Pembahasan pengaruh kepribadian pendiri dan CEO usaha rintisan terhadap kesuksesan bisnis sebenarnya sudah lama muncul. Hampir semua pihak melihat pribadi yang sabar, sebagaimana orangtua merawat bayi, dalam merawat usaha rintisan menjadi kunci sukses awal dari para eksekutif usaha rintisan. Usaha rintisan bukanlah seperti sulap yang dalam tempo singkat menghasilkan kesuksesan.
Mereka telah jatuh bangun dalam membangun usahanya. Pada titik inilah kepribadian CEO usaha rintisan sudah bisa dilihat. Tidak cukup hanya menilai, semisal dia adalah orang yang berani mengambil risiko, kemudian menjadi keputusan bahwa seseorang cocok menjadi CRO atau tidak. Di fase itu pulalah seorang CEO yang terlalu cepat merasa besar perlu diwaspadai.

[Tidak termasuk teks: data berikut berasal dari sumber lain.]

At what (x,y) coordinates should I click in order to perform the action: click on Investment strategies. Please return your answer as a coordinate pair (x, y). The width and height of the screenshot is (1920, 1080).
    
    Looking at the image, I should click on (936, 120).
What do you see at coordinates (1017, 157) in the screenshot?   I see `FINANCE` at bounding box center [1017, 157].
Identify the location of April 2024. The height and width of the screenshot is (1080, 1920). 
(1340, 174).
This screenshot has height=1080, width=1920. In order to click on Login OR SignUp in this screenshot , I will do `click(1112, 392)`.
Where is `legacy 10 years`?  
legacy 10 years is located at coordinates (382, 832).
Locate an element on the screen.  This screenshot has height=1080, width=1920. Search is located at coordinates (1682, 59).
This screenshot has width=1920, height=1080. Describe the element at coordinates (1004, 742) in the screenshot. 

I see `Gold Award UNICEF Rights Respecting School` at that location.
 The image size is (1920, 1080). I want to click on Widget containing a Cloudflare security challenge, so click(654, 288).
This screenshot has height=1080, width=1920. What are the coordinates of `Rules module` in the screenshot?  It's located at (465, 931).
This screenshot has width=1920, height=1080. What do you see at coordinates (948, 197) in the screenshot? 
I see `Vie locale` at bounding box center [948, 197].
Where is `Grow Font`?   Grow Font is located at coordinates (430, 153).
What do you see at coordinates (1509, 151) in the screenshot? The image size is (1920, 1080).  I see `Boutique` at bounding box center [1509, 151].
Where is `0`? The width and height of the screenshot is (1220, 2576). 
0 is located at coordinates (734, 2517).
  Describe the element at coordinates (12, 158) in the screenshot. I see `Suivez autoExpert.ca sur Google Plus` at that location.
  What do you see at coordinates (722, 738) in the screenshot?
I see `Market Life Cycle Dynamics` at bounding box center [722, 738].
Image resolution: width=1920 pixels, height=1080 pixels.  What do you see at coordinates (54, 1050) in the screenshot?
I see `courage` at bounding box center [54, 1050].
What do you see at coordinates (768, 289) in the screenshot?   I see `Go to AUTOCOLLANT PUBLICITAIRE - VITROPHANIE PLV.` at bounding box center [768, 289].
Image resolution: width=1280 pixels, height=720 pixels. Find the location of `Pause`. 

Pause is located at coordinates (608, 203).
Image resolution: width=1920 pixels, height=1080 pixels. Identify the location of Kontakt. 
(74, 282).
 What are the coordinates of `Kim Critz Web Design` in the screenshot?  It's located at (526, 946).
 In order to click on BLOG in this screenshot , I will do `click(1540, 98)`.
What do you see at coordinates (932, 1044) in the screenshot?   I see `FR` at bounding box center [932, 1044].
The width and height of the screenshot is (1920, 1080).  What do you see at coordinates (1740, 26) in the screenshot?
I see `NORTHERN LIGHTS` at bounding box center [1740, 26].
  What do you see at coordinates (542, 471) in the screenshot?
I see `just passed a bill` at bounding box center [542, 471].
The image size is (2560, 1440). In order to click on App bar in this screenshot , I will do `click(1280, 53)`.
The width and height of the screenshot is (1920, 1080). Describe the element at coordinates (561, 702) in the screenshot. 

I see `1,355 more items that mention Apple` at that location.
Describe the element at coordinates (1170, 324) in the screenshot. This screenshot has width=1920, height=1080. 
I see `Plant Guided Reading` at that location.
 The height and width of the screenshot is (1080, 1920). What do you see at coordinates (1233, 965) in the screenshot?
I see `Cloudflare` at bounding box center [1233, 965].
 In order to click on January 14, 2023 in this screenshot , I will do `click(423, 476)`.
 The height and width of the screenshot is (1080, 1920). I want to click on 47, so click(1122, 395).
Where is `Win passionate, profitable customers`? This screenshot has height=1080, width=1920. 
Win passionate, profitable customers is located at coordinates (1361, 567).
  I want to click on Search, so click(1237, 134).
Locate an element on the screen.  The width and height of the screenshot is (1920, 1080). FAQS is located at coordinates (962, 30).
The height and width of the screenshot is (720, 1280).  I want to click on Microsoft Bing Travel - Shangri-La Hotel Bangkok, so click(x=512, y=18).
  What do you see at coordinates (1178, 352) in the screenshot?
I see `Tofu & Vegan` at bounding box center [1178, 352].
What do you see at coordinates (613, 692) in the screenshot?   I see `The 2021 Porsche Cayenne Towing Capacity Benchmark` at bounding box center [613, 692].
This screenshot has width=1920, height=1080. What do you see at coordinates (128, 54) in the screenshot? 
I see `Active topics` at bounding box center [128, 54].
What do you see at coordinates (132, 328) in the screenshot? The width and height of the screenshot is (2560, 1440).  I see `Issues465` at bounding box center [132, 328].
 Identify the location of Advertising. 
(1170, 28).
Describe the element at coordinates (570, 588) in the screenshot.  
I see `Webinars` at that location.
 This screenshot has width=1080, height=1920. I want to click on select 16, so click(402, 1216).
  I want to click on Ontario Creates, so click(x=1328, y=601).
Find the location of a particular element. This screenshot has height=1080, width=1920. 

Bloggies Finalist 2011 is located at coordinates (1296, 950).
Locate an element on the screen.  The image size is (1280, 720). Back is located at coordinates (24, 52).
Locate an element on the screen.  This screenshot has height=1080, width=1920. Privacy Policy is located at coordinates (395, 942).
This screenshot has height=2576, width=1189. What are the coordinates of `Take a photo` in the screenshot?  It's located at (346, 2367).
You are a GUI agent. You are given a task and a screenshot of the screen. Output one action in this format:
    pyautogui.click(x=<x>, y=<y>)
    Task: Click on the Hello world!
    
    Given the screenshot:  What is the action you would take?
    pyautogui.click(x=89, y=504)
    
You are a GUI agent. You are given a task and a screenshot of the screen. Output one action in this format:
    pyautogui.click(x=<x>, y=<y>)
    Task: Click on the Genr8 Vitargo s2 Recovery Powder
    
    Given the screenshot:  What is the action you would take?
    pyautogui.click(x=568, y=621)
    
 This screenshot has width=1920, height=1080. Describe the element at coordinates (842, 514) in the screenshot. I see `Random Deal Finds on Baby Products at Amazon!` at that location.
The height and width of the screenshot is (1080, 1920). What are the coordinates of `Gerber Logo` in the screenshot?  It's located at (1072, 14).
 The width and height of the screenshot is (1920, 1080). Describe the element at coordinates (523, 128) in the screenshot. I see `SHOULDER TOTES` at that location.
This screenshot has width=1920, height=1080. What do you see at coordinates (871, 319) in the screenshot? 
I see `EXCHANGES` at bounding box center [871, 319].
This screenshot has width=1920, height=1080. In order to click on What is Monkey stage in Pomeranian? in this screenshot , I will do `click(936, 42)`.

Berbagai karakter CEO sukses pernah dianalisis. Tipe-tipe CEO juga menjadi pembahasan. Dari semua itu, pada akhirnya mereka yang bertahan adalah mereka yang mengetahui kekuataan dan kelemahannya.
Kedua hal ini sangat mungkin diketahui ketika mereka sabar membesarkan usaha rintisan. Hal ini mungkin menjadikan seseorang CEO tak mudah menjadi besar kepala ketika mulai menapaki sukses.